++++ SOURCE EXCERPT
Archive for the ‘EMC’ Category


May 28, 2013 Leave a comment

EMC PLEX vMSC (VMware Metro Stretched Cluster) support and certification process. I have complied the following detail on the requirements from both VMware and EMC.


There is no formal process to certify a vMSC installation but as long as the storage infrastructure is supported by EMC, equipment is on the VMware HCL and the following the kb articles are followed, the environment will be supported. Ultimately the configuration defined in the below kb articles was verified by and directly supported by EMC.

VMware kb articles:

vSphere 4.x : Using VPLEX Metro with VMware HA (1026692)

vSphere 5.x : Implementing vSphere Metro Storage Cluster (vMSC) using EMC VPLEX (2007545)

VMware published the following best practices whitepaper

Also Duncan Epping blogged about PDL (permanent device loss) condition:


You need to ensure the attached documents are following as per the following detail.

Attached is the EMC “simple support matrix for VMware vSphere 5.x” and GeoSynchrony 5.1 references the following known issue and therefore patch 2 should be applied or the workaround deployed.

emc299427: VPLEX: Fabric frame drops due to SAN congestion$solution_id&docPropValue=emc299427&passedTitle=null

EMC Recommendations/Best Practices for Cluster cross-connect for VMWare ESXi (docu9765 Technical Notes, page 62)

EMC encourages any customer moving to a VPLEX-Metro to move to ESX 5.0 Update 1 to benefit from all the HA enhancements in ESX 5.0 as well as the APD/PDL handling enhancements provided in update 1

• Applies to vSphere 4.1 and newer and VPLEX Metro Spanned SAN configuration
• HA/DRS cluster is stretched across the sites. This is a single HA/DRS cluster with ESXi hosts at each site
• A single standalone vCenter will manage the HA/DRS cluster
• The vCenter host will be located at the primary datacenter
• The HA/VM /Service console/vMotion networks should use multiple NIC cards on each ESX for redundancy
• The latency limitation of 1ms is applicable to both Ethernet Networks as well as the VPLEX FC WAN networks
• The ESXi servers should use internal disks or local SAN disks for booting. The Distributed Device should not be used as a boot disk
• All ESXi hosts initiators must be registered as ―default‖ type in VPLEX
• VPLEX Witness must be installed at a third location isolating it from failures that could affect VPLEX clusters at either site
• It is recommended to place the VM in the preferred site of the VPLEX distributed volume (that contains the datastore)
++++++++
++++ PROVIDED DATA
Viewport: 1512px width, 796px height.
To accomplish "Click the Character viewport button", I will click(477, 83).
++++++++
++++ PROVIDED DATA
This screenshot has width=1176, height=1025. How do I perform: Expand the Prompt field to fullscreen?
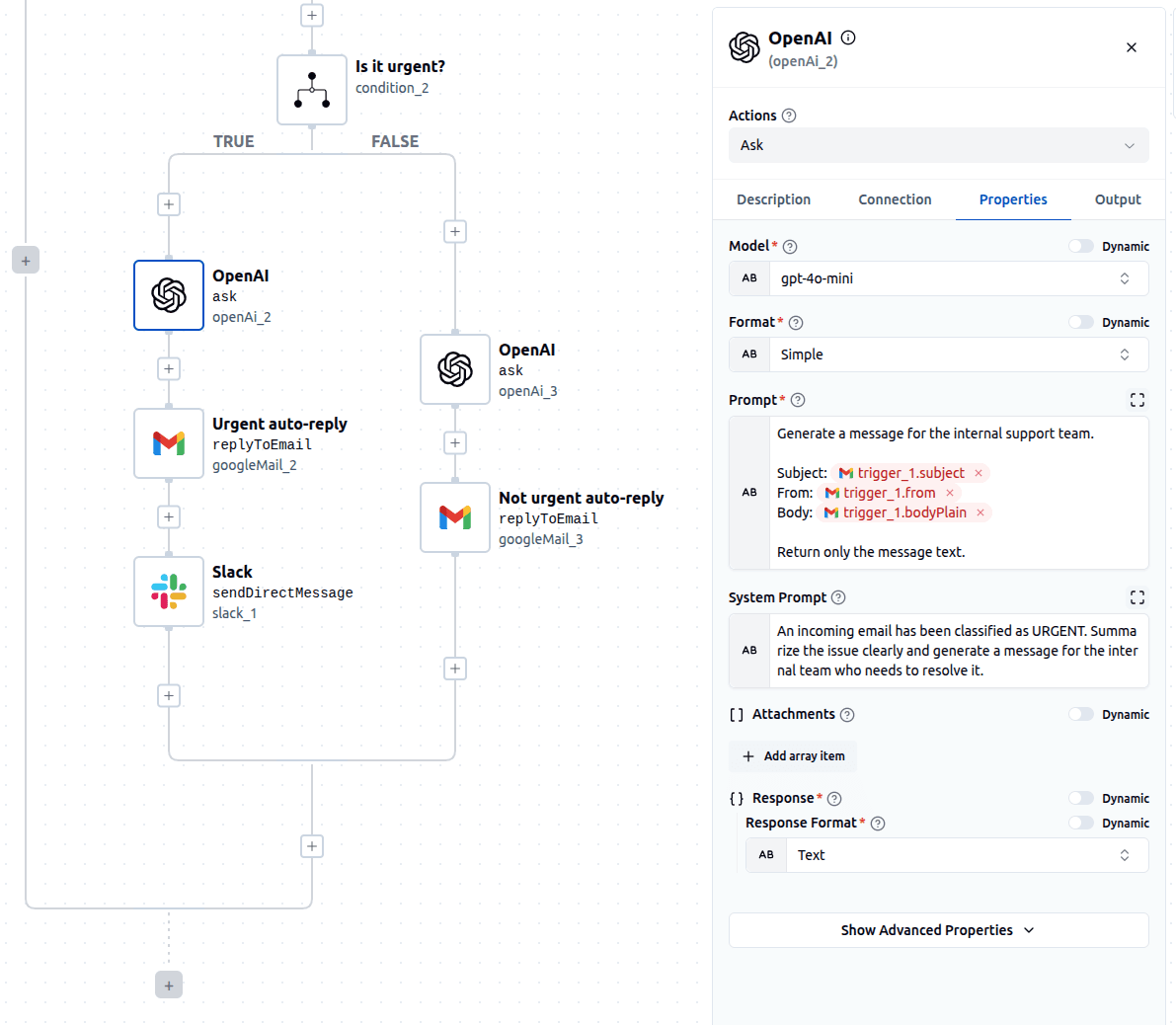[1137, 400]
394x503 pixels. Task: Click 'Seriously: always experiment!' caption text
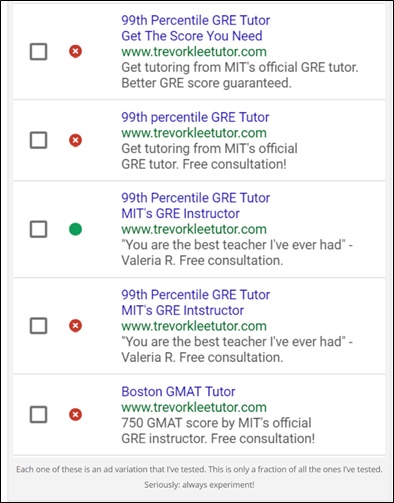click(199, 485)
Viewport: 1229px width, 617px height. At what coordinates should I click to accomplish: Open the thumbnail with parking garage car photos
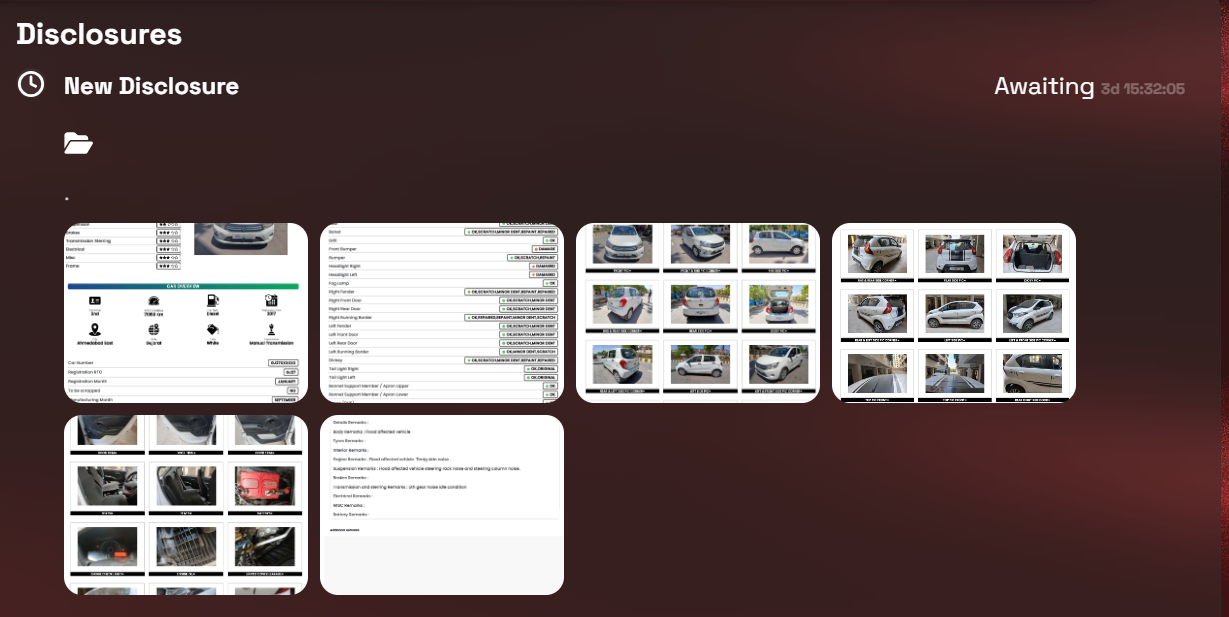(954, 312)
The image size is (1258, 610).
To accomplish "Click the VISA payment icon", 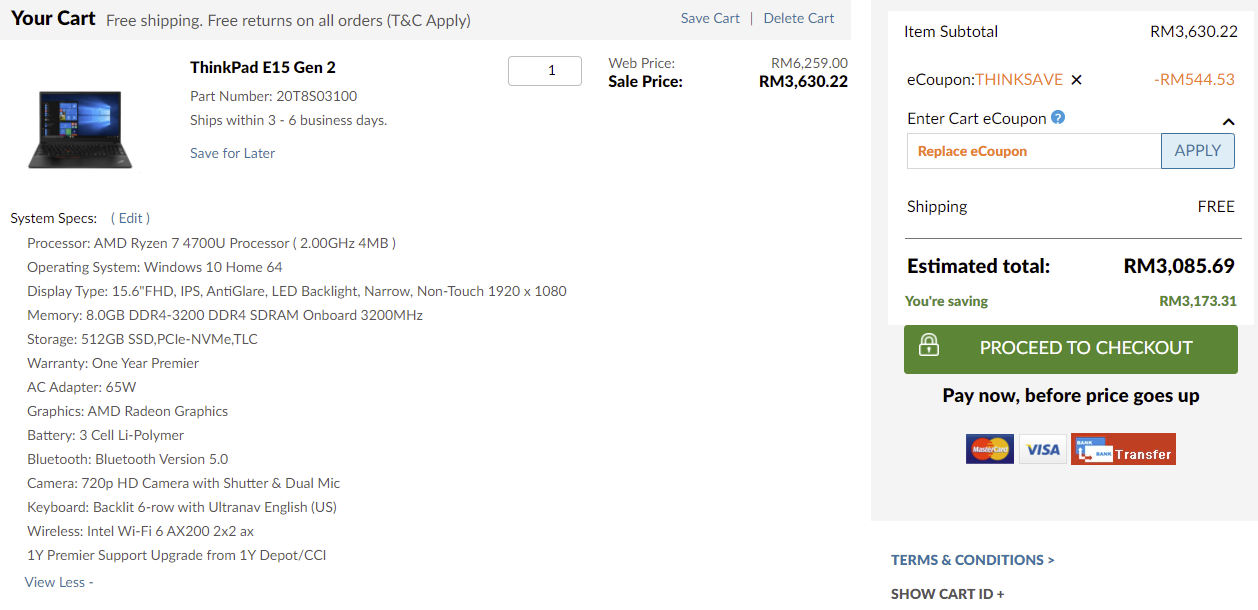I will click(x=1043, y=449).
++++++++
++++ PROVIDED DATA
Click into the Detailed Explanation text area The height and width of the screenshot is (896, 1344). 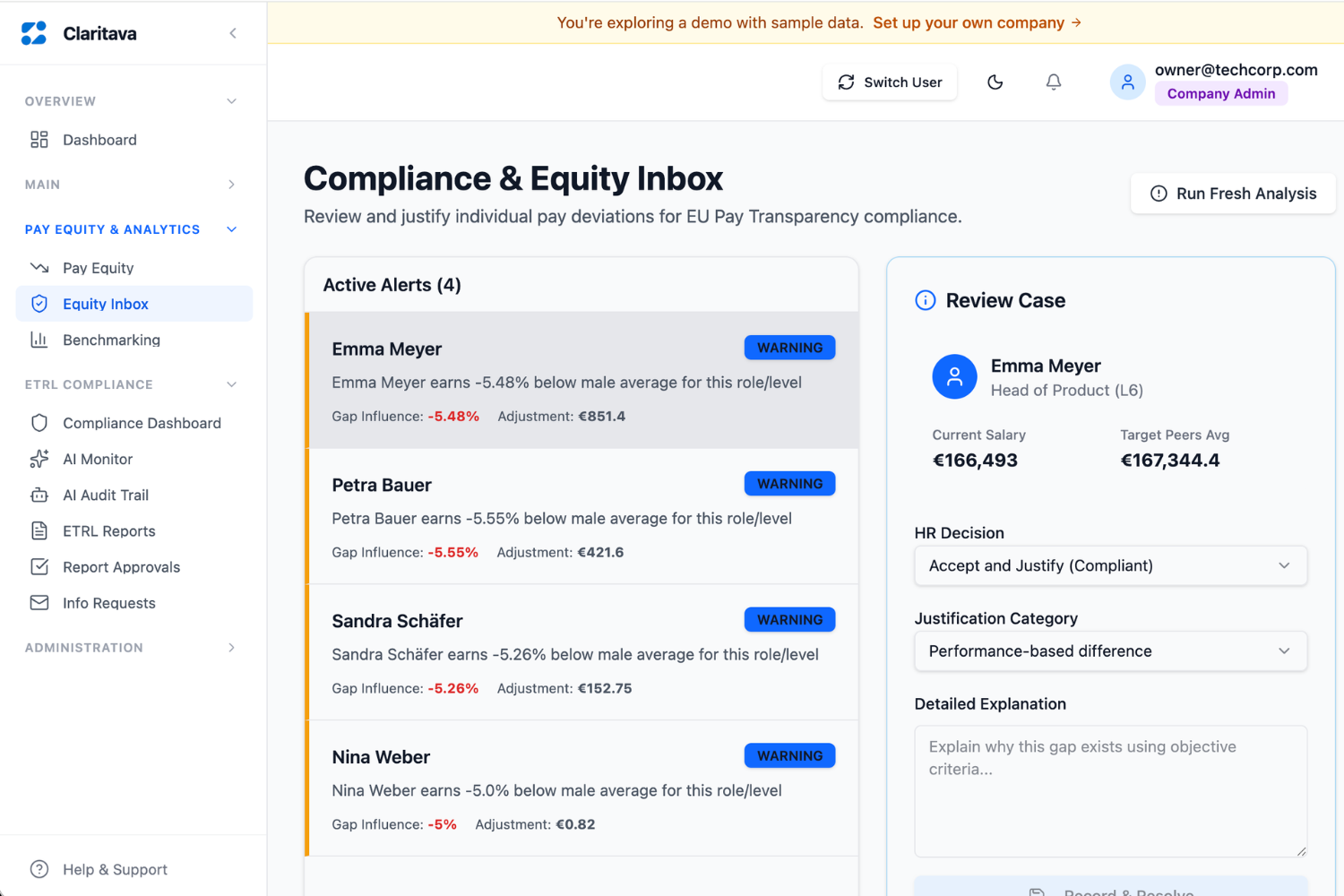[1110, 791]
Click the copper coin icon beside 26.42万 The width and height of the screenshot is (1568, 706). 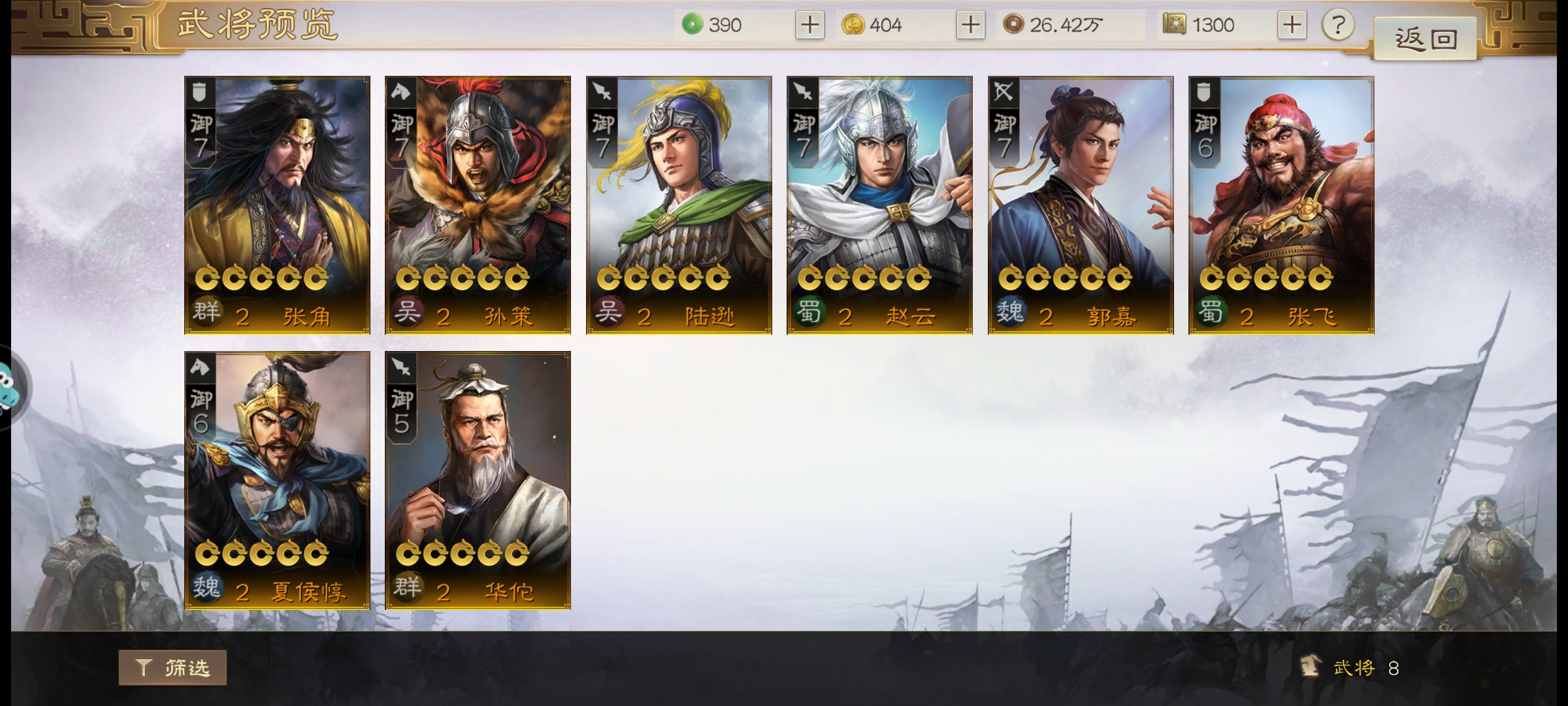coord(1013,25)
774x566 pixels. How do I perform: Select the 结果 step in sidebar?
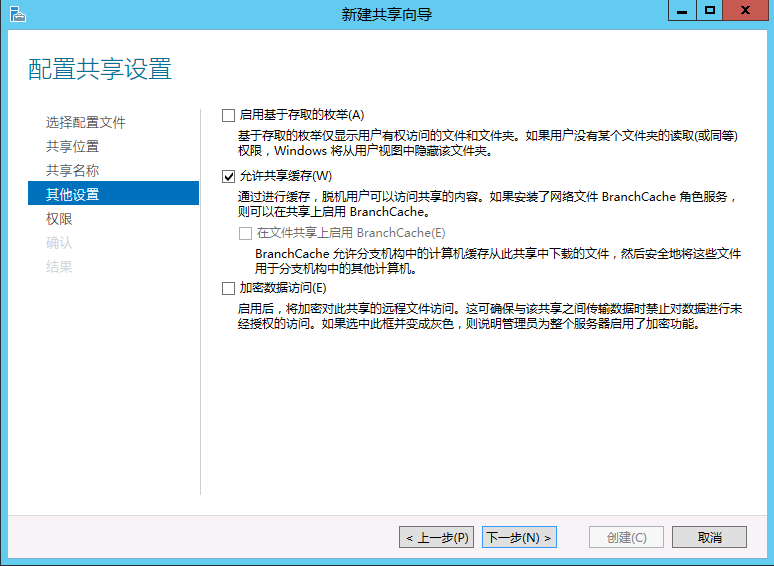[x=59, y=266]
++++++++
» **EXERCISE**
Answer each question from the VPLEX Metro support notes.
(a) What kb article number is listed for implementing vSphere Metro Storage Cluster with EMC VPLEX on vSphere 5.x?
(b) Which ESX release does EMC encourage customers moving to a VPLEX-Metro to adopt?
(c) Where must VPLEX Witness be installed?

» **CORRECT ANSWER**
(a) 2007545
(b) ESX 5.0 Update 1
(c) At a third location, isolated from failures that could affect the VPLEX clusters at either site